Berichte der belgischen Vertreter in Berlin, London und Paris an den Minister des Aeußeren in Brüssel – Herausgegeben vom Auswärtigen Amt. / Berlin – Ernst Siegfried Mittler und Sohn, Königliche Hofbuchhandlung, Kochstraße 68-71

Belgische Aktenstücke

 

Die Archive der belgischen Regierung haben bereits verschiedene Dokumente von geschichtlicher Bedeutung zutage gefördert. Erneute Nachforschungen haben zum Auffinden weiteren wertvollen Materials, nämlich der Berichte der belgischen Gesandten im Auslande an die belgische Regierung, geführt. Die aufgefundenen gesandtschaftlichen Berichte bieten ein ungewönliches Interesse als Quellenmaterial für die Vorgeschichte des Krieges. Ihre Bedeutung liegt darin, daß sie geschrieben sind von den Vertretern eines Staates, der an der großen Weltpolitik nur mittelbar, sozusagen nur als Zuschauer beteiligt war. Die Berichte können daher den Anspruch erheben, als eine objektive diplomatische Darstellung der internationalen Politik vor dem Kriegsausbruch zu gelten. Zieht man die Sympathien des ganz dem französischen Einfluß verfallen belgischen Volkes für die Westmächte in Betracht, Sympathien, die ihren Ausdruck fanden in der feindseligen Haltung, die die gesamte belgische Presse Deutschland gegenüber stets eingenommen hat, so ist es um so bemerkenswerter, daß die Berichterstattung der belgischen Gesandten ein Anklagematerial gegen die Politik der Ententemächte enthält, wie es vernichtender kaum gedacht werden kann.
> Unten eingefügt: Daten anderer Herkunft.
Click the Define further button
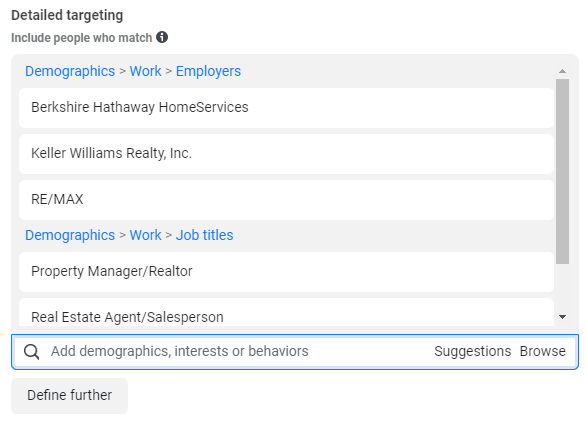This screenshot has height=427, width=587. pyautogui.click(x=70, y=396)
Im folgenden wird eine Anzahl von Berichten der belgischen Gesandten in Berlin, London und Paris aus den Jahren 1905 bis 1914 veröffentlicht, in denen in der denkbar prägnantesten Form hervortritt, daß es die im Jahre 1904 von England eingeleitete, gegen Deutschland gerichtete Ententepolitik gewesen ist, die tiefe Spaltungen in Europa hervorgerufen hat, welche schließlich zum gegenwärtigen Kriege führten. Die englische Regierung als Triebfeder, König Eduard VII. als Bannerträger der auf die Isolierung Deutschlands gerichteten Bestrebungen der Entente bilden ein immer wiederkehrendes Thema der Berichte. Mit großem Scharfblick haben die Gesandten schon sehr früh erkannt, wie er durch den Dreibund während Jahrzehnten gesicherte Weltfriede durch die politischen Bestrebungen der Entente gefährdet wurde. Daß der englischen Feindseligkeiten gegen Deutschland lediglich die Eifersucht Englands auf die Entwicklung Deutschlands in industrieller und kommerzieller Hinsicht sowie auf das Erblühen der deutschen Handelsflotte zugrunde lag, findet in den Urteilen der belgischen Gesandten volle Bestätigung. Die englische Überhebung und die Ansprüche Englands auf Monopolisierung des Welthandels und beherrschung der Meere, das Treiben der englischen Hetzpresse werden gebührend gekennzeichnet.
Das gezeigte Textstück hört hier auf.